Jetson Platform Services provides monitoring as a ready to use platform service, enabling developers to track system utilization and performance KPIs. Given generative AI applications push the system capabilities both in terms of GPU utilization and memory availability, the Prometheus based monitoring dashboards provide a ready means to observe utilization of these metrics as applications are run. These metrics are updated live, presenting to users a real time view of the utilization as the application executes and starts processing different inputs.

View the Usage & Configuration page for more details on the monitoring service and capabilities.

Secure Storage

AI applications use and generate various data, including model, inference output etc. Jetson Platform Services offers encryption of storage used by microservices that can be leveraged by AI applications so that their data (model, weights, input, output) is safe at rest. The storage platform service describes how to enable encryption and also how microservices can request storage quotas from attached external storage such as hard disk.

Further Customization & Integration

To facilitate integration of Generative AI applications (typically written in Python) into systems using Jetson Platform Services, we highlight a collection of Python modules that developers can leverage.
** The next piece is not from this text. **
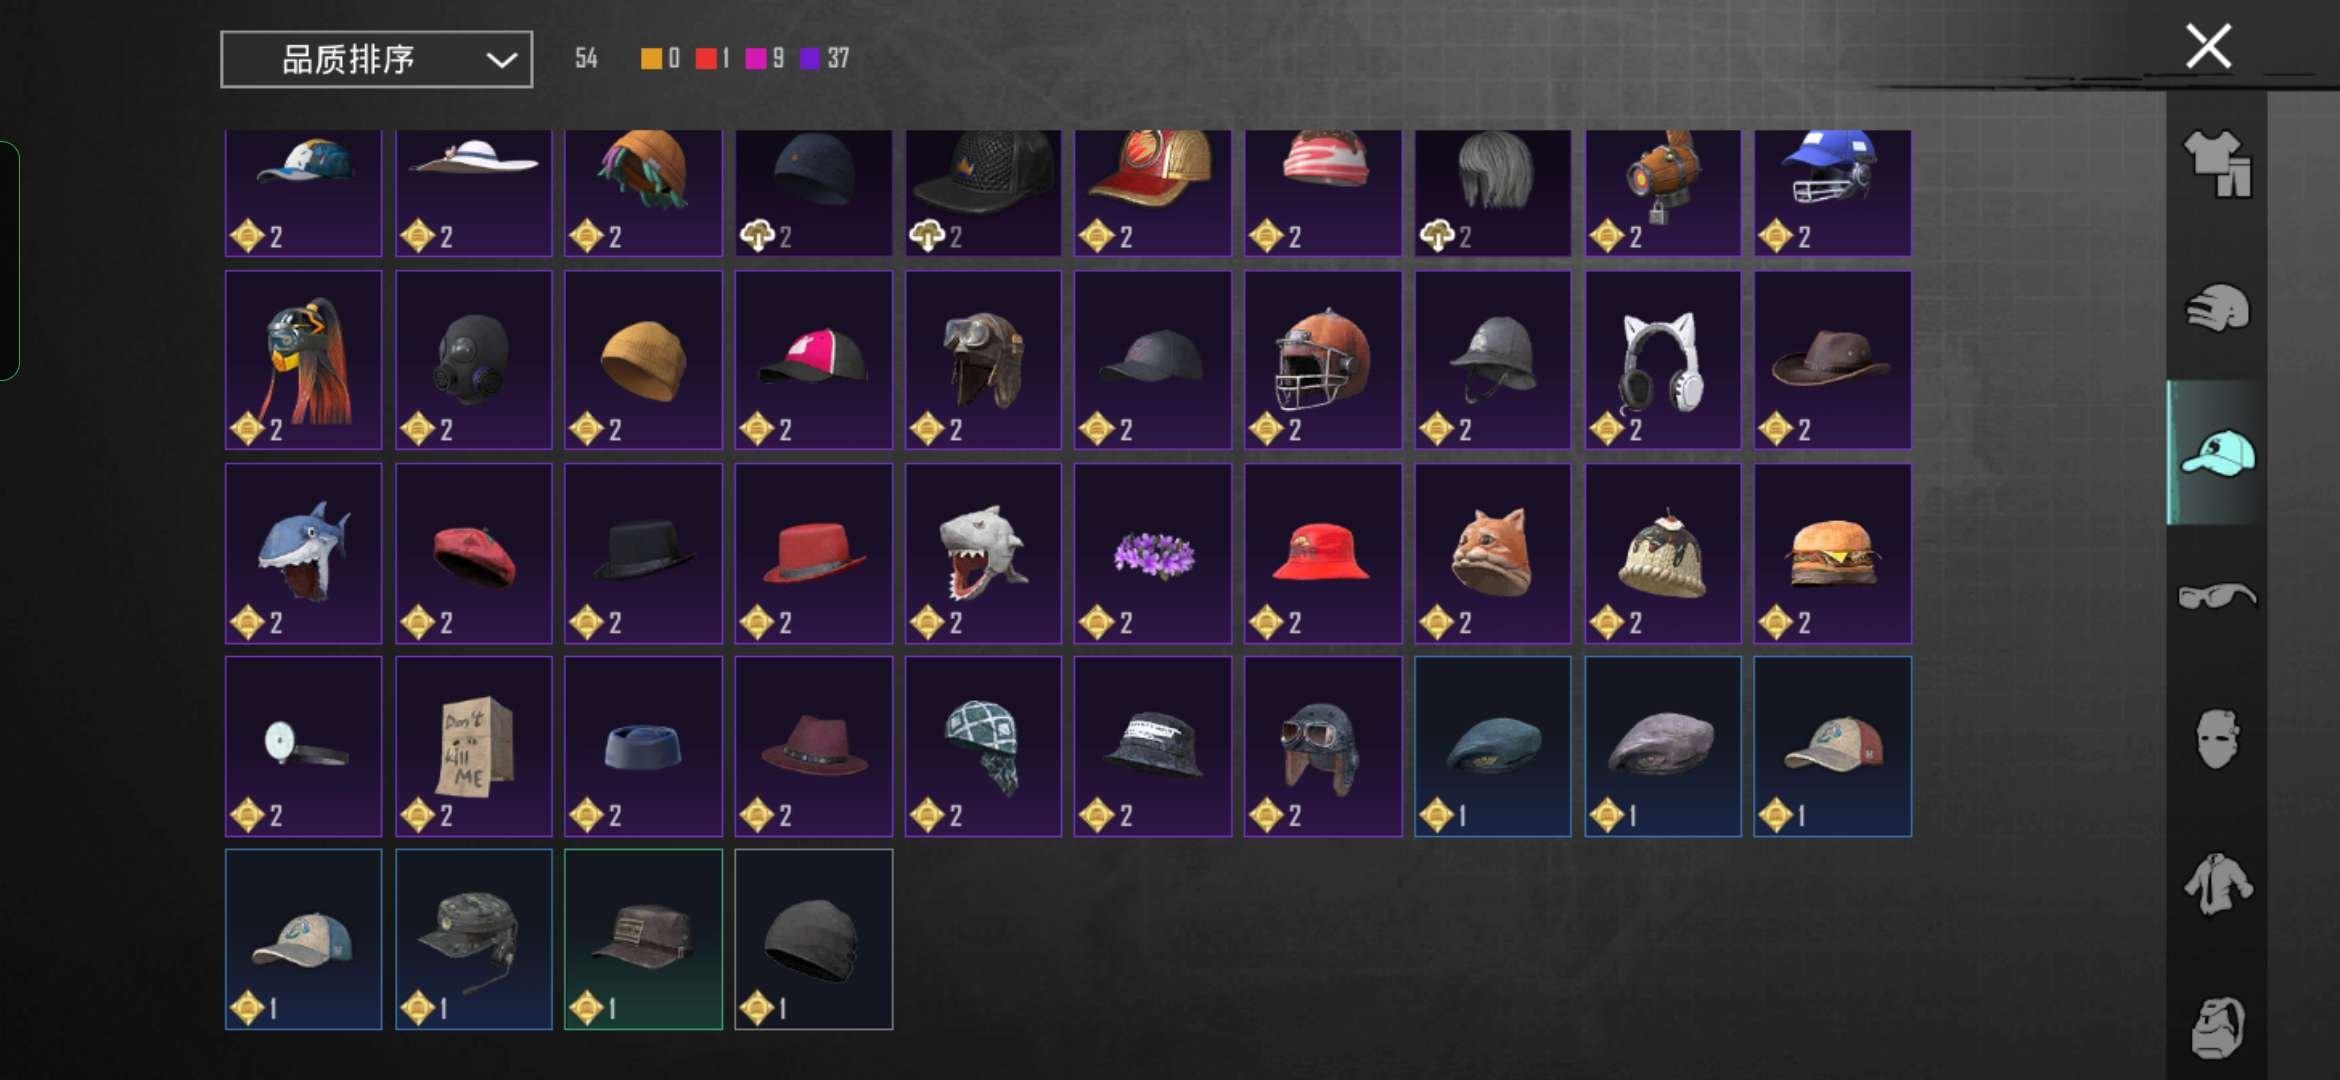Filter by purple quality swatch count 37

(x=825, y=59)
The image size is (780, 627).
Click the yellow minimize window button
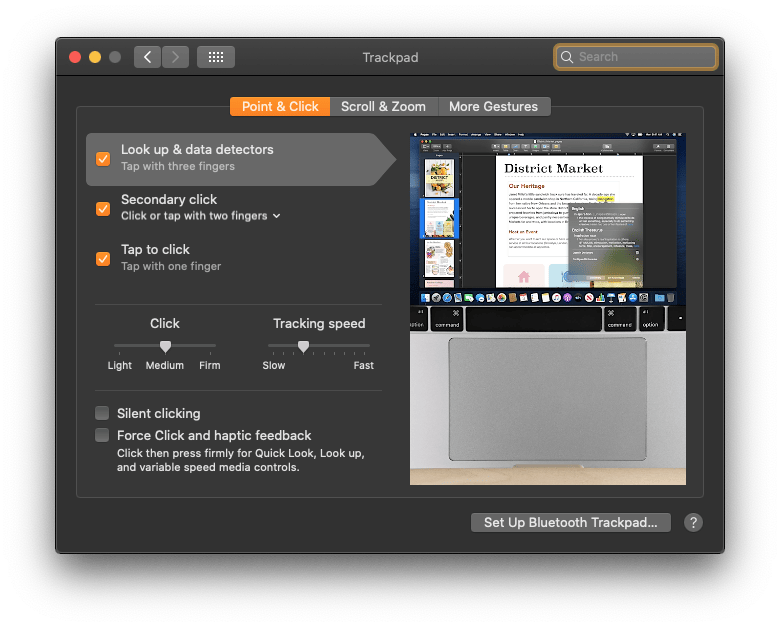95,57
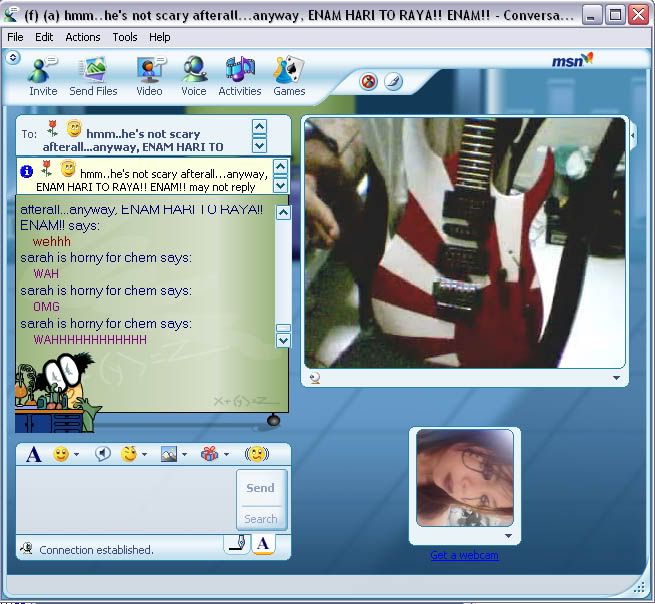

The source code for the Zero Shot Detection service available on GitHub illustrates the use of these modules to achieve this integration.

The list of these Python modules include:

  • jetson-containers : provides containers, models, vectorDB, and other building blocks for generative AI applications on Jetson

  • jetson-utils : NVIDIA provided python module for hardware accelerated image and multimedia operations relating supporting RTSP stream input/output, video decode, and efficient video overlay creation

  • moj-utils: New NVIDIA provided python module for integration with rest of Jetson Platform Services

  • jetson-platform-services : Open Source GitHub repository with reference AI services and workflows.